Town and country planning – Neighbourhood development plan – Judicial review – Time limit – Claimant wishing to challenge decision to make neighbourhood development plan – Court ordering trial of preliminary issue – Whether claim being out of time – Preliminary issue determined
The claimant was a mixed farming business with land holdings in the Fylde peninsula which owned a site at Lytham Moss (the site). The interested party town council initiated the making of a statutory neighbourhood development plan (NDP) under section 38A(1) of the Planning and Compulsory Purchase Act 2004. In March 2016, the defendant local authority appointed an independent examiner who recommended that the claimant’s site should be included within the settlement boundary for the purposes of the NDP in order to meet a legal requirement by offering flexibility for local housing needs to be addressed over the ensuing 15 years. In early March 2017, the defendants published their decision statement. Following a local referendum on 4 May 2017, the defendants made the order for the NDP on 26 May 2017. The claimant wished to challenge that decision by way of judicial review under section 61N(1)(a) of the Town and Country Planning Act 1990.
The High Court took the view that the claimant had raised arguable grounds of challenge meriting full consideration, but the defendants argued that the claim fell well out of time as it had been filed more than six weeks after the decision published in March 2017 contrary to section 61N(1)(b) of the 1990 Act. Therefore, the court ordered the determination of a preliminary issue whether the claimant’s application for judicial review had been brought out of time.
Held: The preliminary issue was determined.
(1) The time limits were negatively expressed; a challenge was barred except when brought within the short time limit, a mere six weeks. The provisions were different from those in CPR Part 54 dealing with judicial review challenges generally. In such cases, the claim had to be brought promptly and in any event not more than three months after the grounds of challenge first arose. The present six-week time limit was shorter in order to promote early certainty and avoid disruption of development projects and plans and prejudice to good administration. Under section 61N, everyone knew when time started to run, unlike in the case of the CPR time limit, which referred to time running from when the grounds first arose. Moreover, under section 61N, unlike those in the CPR, it was known for certain when time would run out. In the case of the CPR provisions, that occurred when the obligation of promptness could no longer be fulfilled. The generic judicial review time limit provision in CPR Part 54 had been criticised for being uncertain but no such criticism could be levelled at the provisions in the present case.

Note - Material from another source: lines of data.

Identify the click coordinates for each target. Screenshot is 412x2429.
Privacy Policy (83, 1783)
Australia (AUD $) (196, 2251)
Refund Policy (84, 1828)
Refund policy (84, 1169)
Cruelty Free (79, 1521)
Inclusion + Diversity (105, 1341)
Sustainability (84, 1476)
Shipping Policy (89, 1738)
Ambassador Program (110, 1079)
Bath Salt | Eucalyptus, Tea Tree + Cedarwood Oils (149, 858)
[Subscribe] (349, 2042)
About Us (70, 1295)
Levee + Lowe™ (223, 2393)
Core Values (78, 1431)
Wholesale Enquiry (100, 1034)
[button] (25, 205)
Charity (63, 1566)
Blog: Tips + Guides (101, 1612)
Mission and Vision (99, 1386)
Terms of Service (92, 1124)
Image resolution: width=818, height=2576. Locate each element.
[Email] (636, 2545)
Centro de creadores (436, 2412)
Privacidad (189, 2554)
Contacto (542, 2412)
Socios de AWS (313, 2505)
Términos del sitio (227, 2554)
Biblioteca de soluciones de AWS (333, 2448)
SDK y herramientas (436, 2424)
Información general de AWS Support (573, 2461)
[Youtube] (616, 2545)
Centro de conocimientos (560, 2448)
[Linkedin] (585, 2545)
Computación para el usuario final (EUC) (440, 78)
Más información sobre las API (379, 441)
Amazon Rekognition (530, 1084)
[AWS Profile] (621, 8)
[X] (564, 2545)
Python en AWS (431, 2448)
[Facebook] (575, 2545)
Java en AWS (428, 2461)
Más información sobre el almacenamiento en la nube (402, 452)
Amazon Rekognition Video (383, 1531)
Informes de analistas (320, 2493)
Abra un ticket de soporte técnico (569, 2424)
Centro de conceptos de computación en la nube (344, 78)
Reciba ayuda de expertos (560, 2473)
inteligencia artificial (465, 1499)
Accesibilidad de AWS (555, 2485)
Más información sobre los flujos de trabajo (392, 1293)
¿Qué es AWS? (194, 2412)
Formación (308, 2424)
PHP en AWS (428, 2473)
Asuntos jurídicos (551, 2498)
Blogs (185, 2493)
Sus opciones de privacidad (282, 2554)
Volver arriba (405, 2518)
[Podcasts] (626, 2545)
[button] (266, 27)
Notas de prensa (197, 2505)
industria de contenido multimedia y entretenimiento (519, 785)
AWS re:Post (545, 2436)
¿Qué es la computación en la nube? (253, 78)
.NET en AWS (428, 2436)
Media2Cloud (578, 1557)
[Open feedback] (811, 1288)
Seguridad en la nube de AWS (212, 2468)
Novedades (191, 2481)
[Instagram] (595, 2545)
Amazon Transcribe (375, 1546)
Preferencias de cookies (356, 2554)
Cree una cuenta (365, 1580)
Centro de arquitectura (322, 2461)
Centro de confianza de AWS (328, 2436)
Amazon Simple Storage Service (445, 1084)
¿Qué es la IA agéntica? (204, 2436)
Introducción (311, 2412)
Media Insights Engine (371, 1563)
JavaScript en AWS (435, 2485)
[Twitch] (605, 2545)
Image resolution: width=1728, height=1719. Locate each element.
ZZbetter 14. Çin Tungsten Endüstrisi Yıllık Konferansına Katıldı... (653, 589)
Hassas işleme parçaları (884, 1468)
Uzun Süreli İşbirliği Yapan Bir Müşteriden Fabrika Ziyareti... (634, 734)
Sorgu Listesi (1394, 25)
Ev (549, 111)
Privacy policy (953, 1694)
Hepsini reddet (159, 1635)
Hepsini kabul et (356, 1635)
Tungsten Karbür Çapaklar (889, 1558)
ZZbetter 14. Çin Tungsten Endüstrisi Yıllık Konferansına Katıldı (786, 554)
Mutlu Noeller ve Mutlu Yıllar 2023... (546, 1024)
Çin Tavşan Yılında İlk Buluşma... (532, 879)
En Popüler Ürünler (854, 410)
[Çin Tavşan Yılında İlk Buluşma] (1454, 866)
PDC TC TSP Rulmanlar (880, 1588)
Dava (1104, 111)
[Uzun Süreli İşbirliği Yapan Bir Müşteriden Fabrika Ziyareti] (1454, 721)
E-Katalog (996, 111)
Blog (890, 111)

(2) The promotion of certainty and avoidance of disruption, which was the rationale for the shorter time limits, and the precision with which they were enacted were not to be undermined by a lax approach when interpreting and applying them. The parties involved in that important process of localised and democratic decision making were entitled to know, once the six weeks was up, that the stage in the process that could within that six-week period have been challenged, was no longer susceptible to challenge. It followed that a challenge, say, to the making of an order following a referendum, should not be entertained if the ground of the challenge in truth attacked, say, the rationality of the authority’s consideration of the examiner’s report and the resulting decision to hold the referendum in the first place. Still less should such a challenge, after the referendum had been held, hark back to the content of the examiner’s report, which in turn had informed the authority’s decision on how to proceed on the basis of that report. In such a case, the six-week period having already expired, the prohibition against entertaining the challenge had come into play and it could not be outflanked by dressing up the challenge as one not to the authority’s decision to hold a referendum, but to the subsequent decision to make an order on the strength of the referendum result. Legal flaws in an examiner’s report might not be relied on to challenge a decision to hold a referendum, if brought by judicial review within six weeks of that decision. Otherwise, legal flaws in the examiner’s report would have to be brought by judicial review outside the scope of the statutory provisions, which was most unlikely to have been the (objectively ascertained) intention of the legislature. If an examiner’s report was legally flawed, the authority’s subsequent consideration of the report and decision on how to proceed might, or might not, be infected by the flaw in the examiner’s report. If it was, there was no difficulty with the challenge, but it had to be brought by judicial review within six weeks of publication of the local planning authority’s decision.
(3) In the present case, the claimant’s challenge was framed as a challenge to the making of the order on 26 May 2017, following the result of the referendum held on 4 May 2017. However, it did not dispute that both grounds of challenge related to the legality of the defendants’ decision back in March 2017; and did not dispute that the six-week period for a challenge to that decision began to run on 3 March 2017 and ended six weeks later in mid April. The present claim was not brought until 5 July 2017. No separate challenge was made to the propriety of the referendum, nor was any complaint made about the making of the order on 26 May 2017 except that founded on the alleged unlawfulness of what happened back in March 2017. The claim was out of time and, although arguable on its merits, permission had to be refused.
Estelle Dehon (instructed by Cassidy Ashton Solicitors, of Preston) appeared for the claimant; Jonathan Easton (instructed by Fylde Borough Council) appeared for the defendants.